Some buyers tried to negotiate using this rationale. I simply answered back that I was the one doing the Realtor’s work so I was the one cashing the commission. When you think about it, if they want to buy your house, they won’t turn around because it is selling at a fair price. If they can’t buy yours 20K under the market price, they will have to buy another house with an agent and they will pay the 20K in commission anyway. There is no downside for them to buy your house at the same price.

If we move with my company, they cover all realtor fees. If I ever go to sell our house on our own, I think I will skip the realtor. I just need to figure out how to get stuff onto sites like realtor.com , zillow, or ziprealty. I didn’t 50% of the work when we sold our house 2 years ago with a realtor!!! It’s not that hard in the internet age!

Garth Turner greaterfool.ca wrote some great columns on that very issue, might be worth hunting those posts, unfortunetly I don’t know when so you have to go back a few months


I love this post! This will serve as an eye opener to each and everyone. I deal with couple of real estate agents before and I can say it was really a nightmare.

I will premise this post by acknowledging that I am an agent myself.

I am a regular reader of yours (first time commentator), and your articles are usually quite indepth, but I’m surprised by your poor at best analysis this time around and I want to clarify a few points especially for those who may take your word at face value.

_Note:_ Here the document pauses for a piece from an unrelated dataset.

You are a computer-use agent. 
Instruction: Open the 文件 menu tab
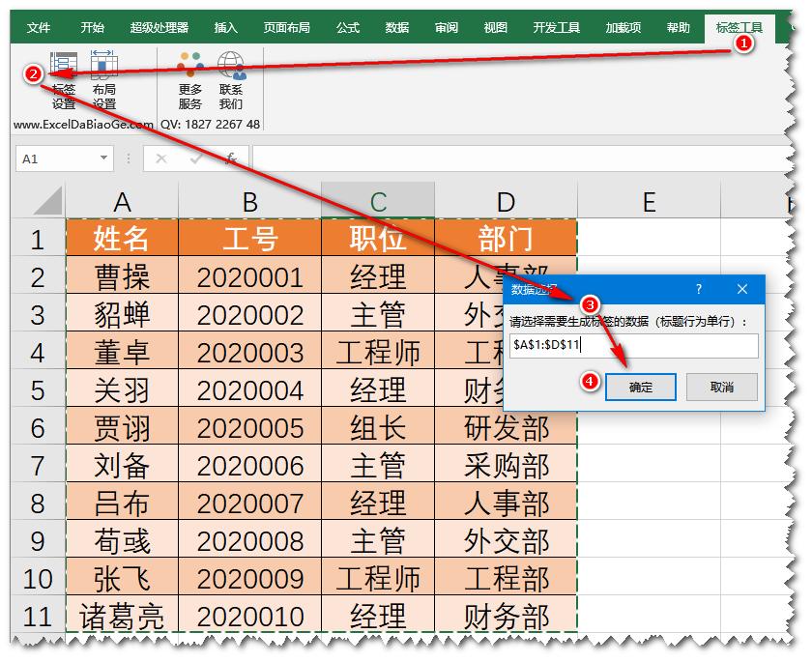[39, 28]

5% commission: The most commonly used commission rate is 5% in Toronto, but keep in mind that 5% is split evenly between the listing brokerage and buyer agent. 95% of buyer’s use an agent when searching for a property, and if you do not offer at least the 2.5% to the buyers agent, then say goodbye to 95% of your potential buyers. Like it or not most agents will not show your property if you are unwilling to pay a commission. Scream bloody murder all you want but that’s the way it is. I’ve offered to show properties to my buyer clients in the past with the understanding they would be responsible to pay my commission (for sale by owners), and 99% of the time they chose to pass on viewing that property.

So unless you want to alienate 95% of your potential buyers you have to offer at least 2.5% to the buyer agent. So off the bat your not saving $20,000 but rather half at best $10,000.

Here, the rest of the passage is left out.